Organic food no more nutritious than conventional products
Washington: If you think organic foods are healthier and safer that conventionally grown products, you should think again.
New study from Stanford University has found little evidence of health benefits from organic foods.
“There isn’t much difference between organic and conventional foods, if you’re an adult and making a decision based solely on your health,” said Dena Bravata, MD, MS, the senior author of the study.
A team led by Bravata, a senior affiliate with Stanford’s Center for Health Policy, and Crystal Smith-Spangler, MD, MS, an instructor in the school’s Division of General Medical Disciplines and a physician-investigator at VA Palo Alto Health Care System, did the most comprehensive meta-analysis to date of existing studies comparing organic and conventional foods.
They did not find strong evidence that organic foods are more nutritious or carry fewer health risks than conventional alternatives, though consumption of organic foods can reduce the risk of pesticide exposure.
For their study, the researchers sifted through thousands of papers and identified 237 of the most relevant to analyze.

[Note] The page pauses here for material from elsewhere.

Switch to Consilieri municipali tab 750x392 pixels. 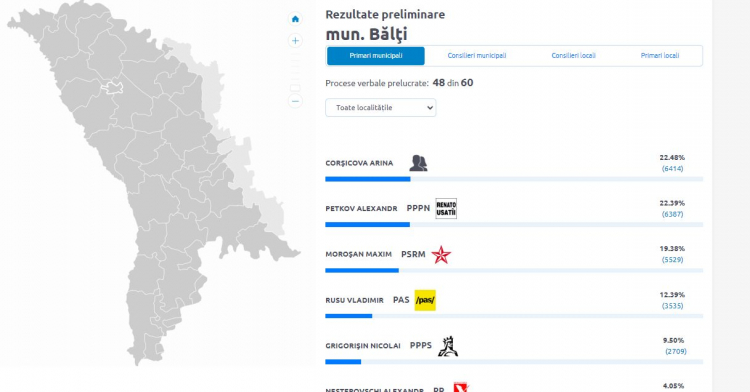click(x=476, y=55)
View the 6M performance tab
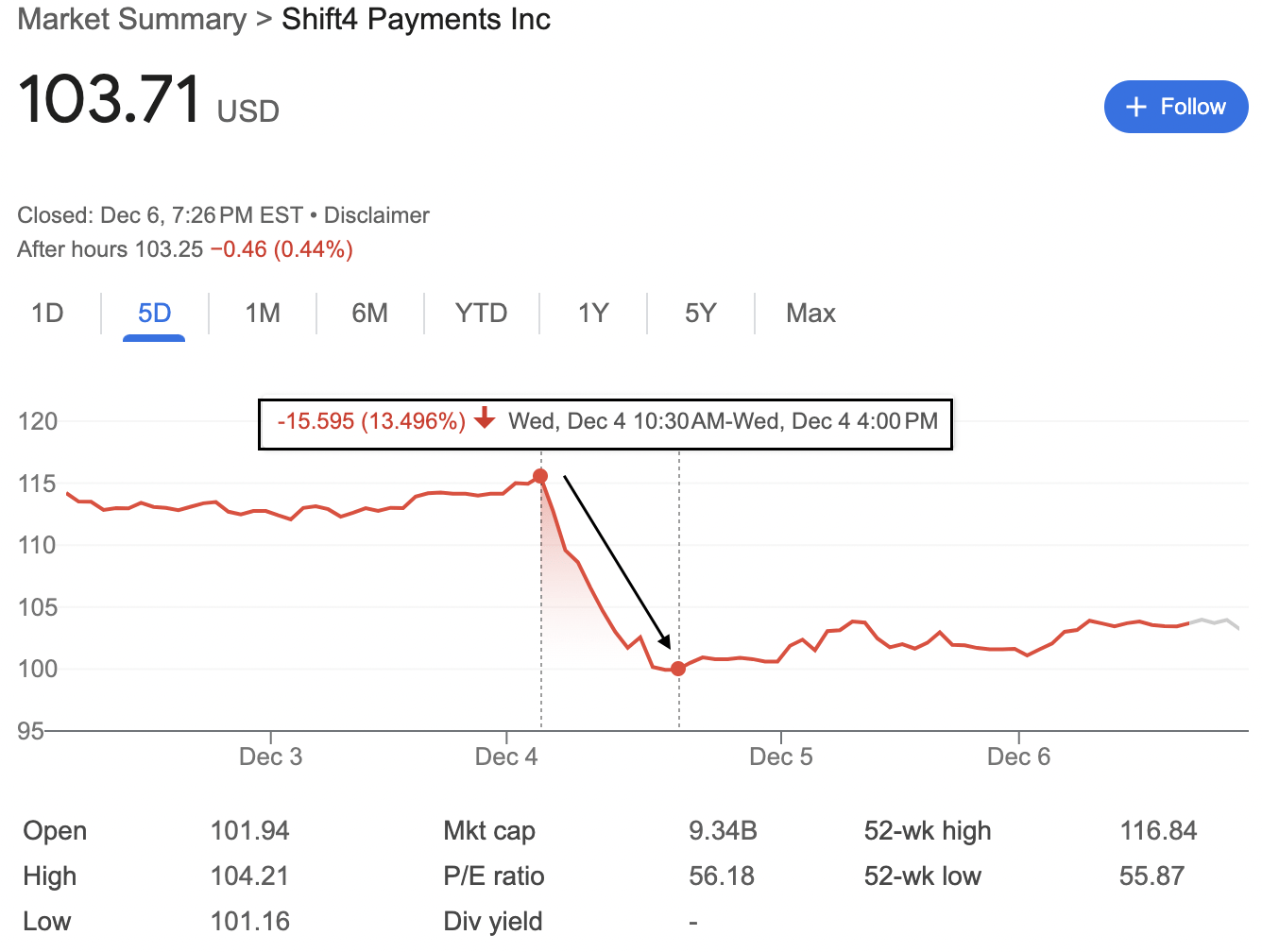Screen dimensions: 1262x952 point(370,313)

Those included 17 studies (six of which were randomized clinical trials) of populations consuming organic and conventional diets, and 223 studies that compared either the nutrient levels or the bacterial, fungal or pesticide contamination of various products (fruits, vegetables, grains, meats, milk, poultry, and eggs) grown organically and conventionally.
After analyzing the data, the researchers found little significant difference in health benefits between organic and conventional foods. No consistent differences were seen in the vitamin content of organic products, and only one nutrient — phosphorus — was significantly higher in organic versus conventionally grown produce (and the researchers note that because few people have phosphorous deficiency, this has little clinical significance).

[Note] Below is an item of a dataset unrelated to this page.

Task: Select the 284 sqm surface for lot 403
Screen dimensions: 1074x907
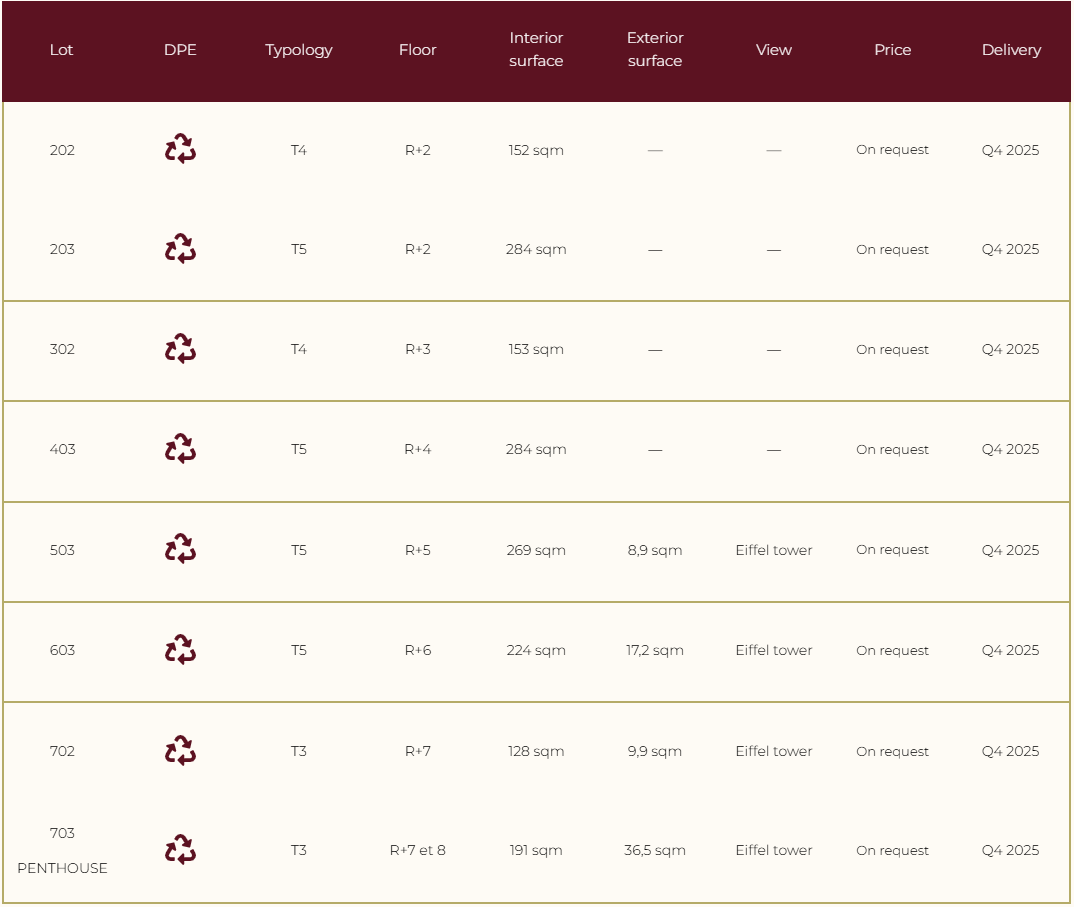Action: 536,450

There was also no difference in protein or fat content between organic and conventional milk, though evidence from a limited number of studies suggested that organic milk may contain significantly higher levels of omega-3 fatty acids.
The researchers were also unable to identify specific fruits and vegetables for which organic appeared the consistently healthier choice, despite running what Bravata called “tons of analyses.”
“Some believe that organic food is always healthier and more nutritious. We were a little surprised that we didn’t find that,” said first author Smith-Spangler, who is also an instructor of medicine at the School of Medicine.
The review yielded scant evidence that conventional foods posed greater health risks than organic products.
While researchers found that organic produce is 30 percent less likely to be contaminated with pesticides than conventional fruits and vegetables, organic foods are not necessarily 100 percent free of pesticides.
The finding will be published in the latest issue of Annals of Internal Medicine.